> **Ausgangsdokument**:

Besonders gestört hat das aber offenbar kaum einen Kultusminister; Beschwerden über den mangelhaften Zuschnitt des Programms wurden aus ihren Reihen nicht laut. Zwar berichtete Amira Mohamed Ali, Fraktionschefin der Linken im Bundestag, bereits im vergangenen Jahr, dass «einige Schulen bereits ihre Fenster verriegeln», um an die Förderung zu kommen. Allerdings, und das dürfte letztlich der Hauptgrund für das Desinteresse sein: Der Bund wollte lediglich 50 Prozent der Anschaffungskosten der Geräte übernehmen, die bei einem Stückpreis von 3.000 Euro liegen. 1.500 Euro – oder umgerechnet rund 75 Euro pro Schüler – waren den meisten Ländern aber zu viel.

> **Aufgabenanforderungen**:
**1)** Welchen Stückpreis haben die Geräte laut dem Text zum Förderprogramm?
**2)** Schreibe aus dem Text zum Förderprogramm den Teil ab, der mit den Worten „Besonders gestört hat“ beginnt, und höre nach „aber zu viel.“ auf.
Die Datensätze haben hierfür keine Bedeutung.

(Datensätze zur Position von Bildschirmelementen)
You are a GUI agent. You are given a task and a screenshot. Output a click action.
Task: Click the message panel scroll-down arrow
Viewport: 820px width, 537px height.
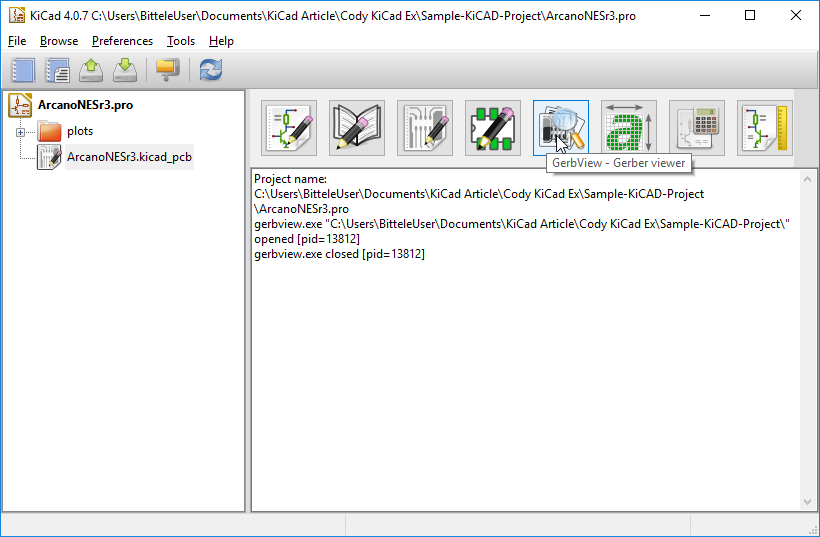click(808, 502)
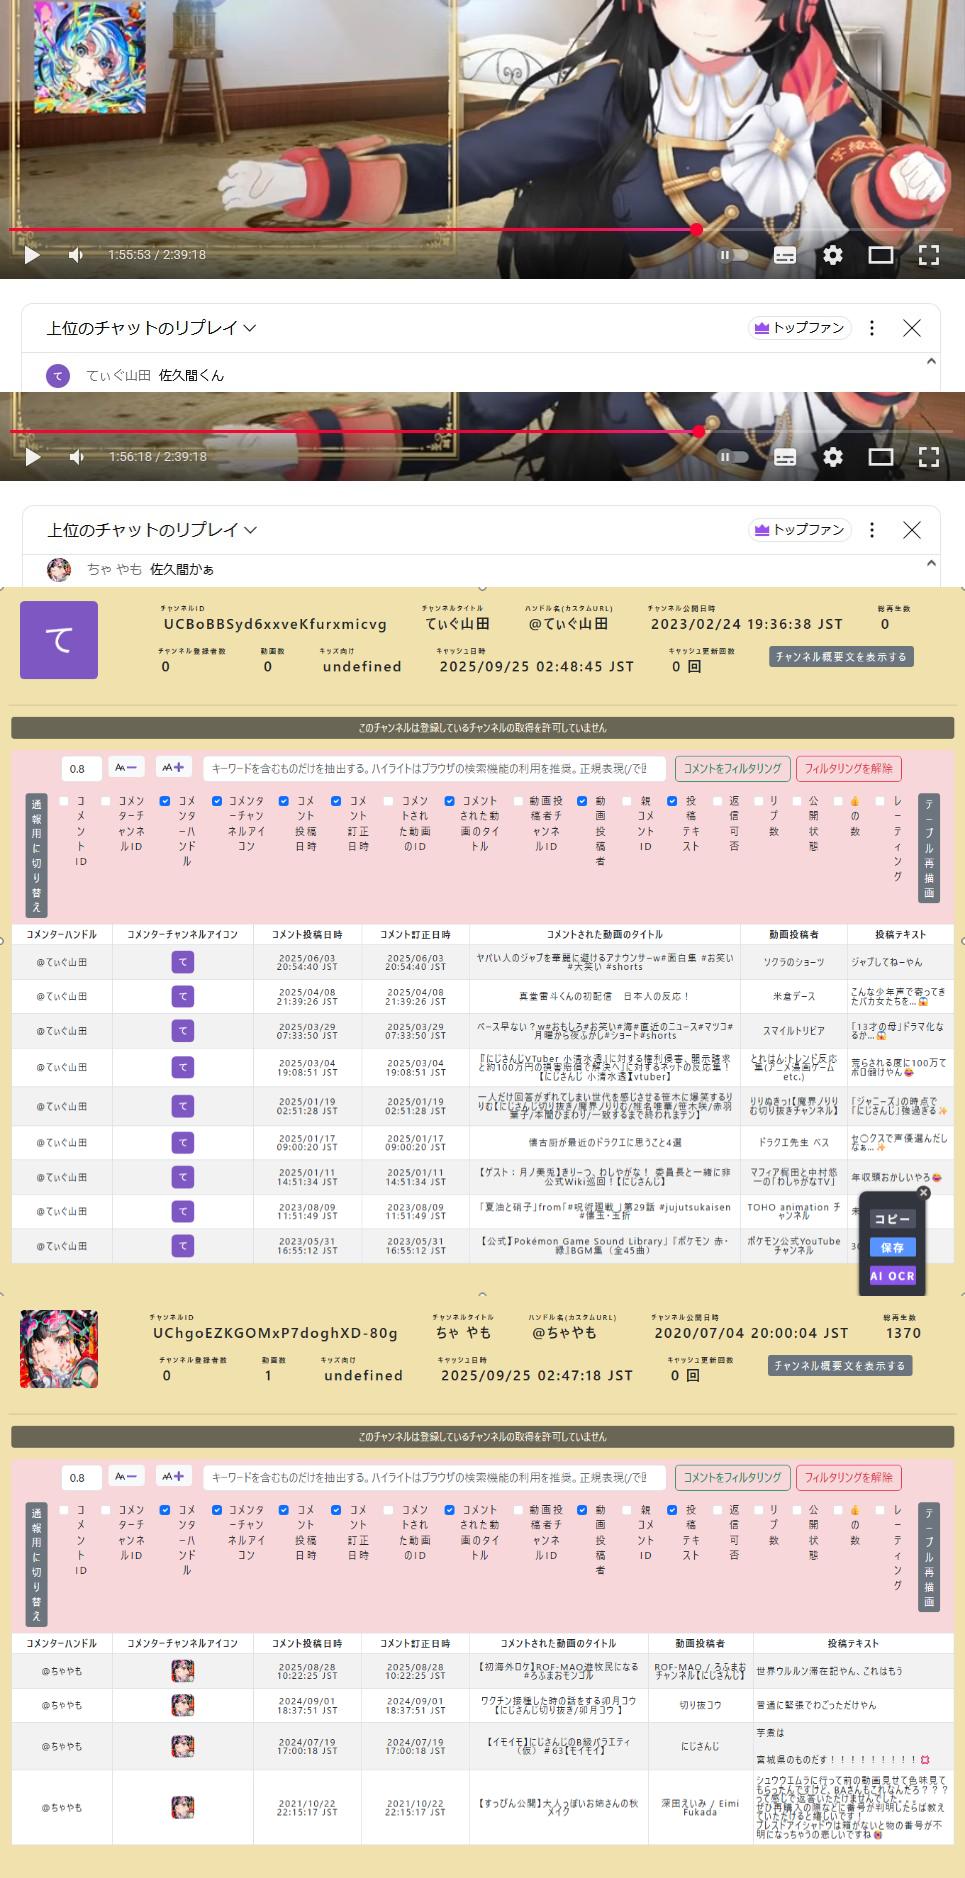This screenshot has height=1878, width=965.
Task: Open three-dot menu above ていぐ山田 chat message
Action: point(872,328)
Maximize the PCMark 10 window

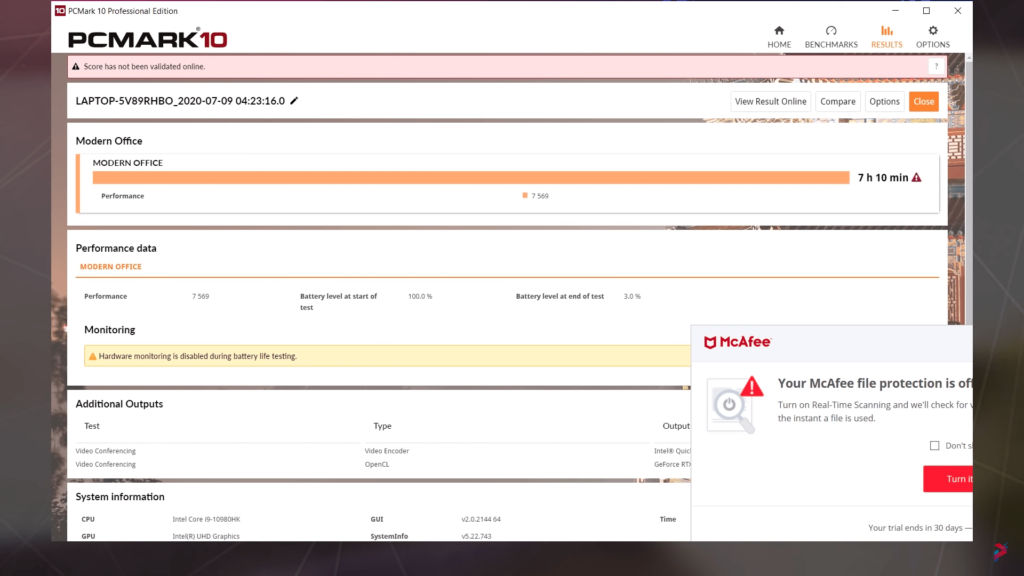[x=926, y=11]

> **Erwartete Ergebnisse**:
**1)** 3.000 Euro

**2)**
Besonders gestört hat das aber offenbar kaum einen Kultusminister; Beschwerden über den mangelhaften Zuschnitt des Programms wurden aus ihren Reihen nicht laut. Zwar berichtete Amira Mohamed Ali, Fraktionschefin der Linken im Bundestag, bereits im vergangenen Jahr, dass «einige Schulen bereits ihre Fenster verriegeln», um an die Förderung zu kommen. Allerdings, und das dürfte letztlich der Hauptgrund für das Desinteresse sein: Der Bund wollte lediglich 50 Prozent der Anschaffungskosten der Geräte übernehmen, die bei einem Stückpreis von 3.000 Euro liegen. 1.500 Euro – oder umgerechnet rund 75 Euro pro Schüler – waren den meisten Ländern aber zu viel.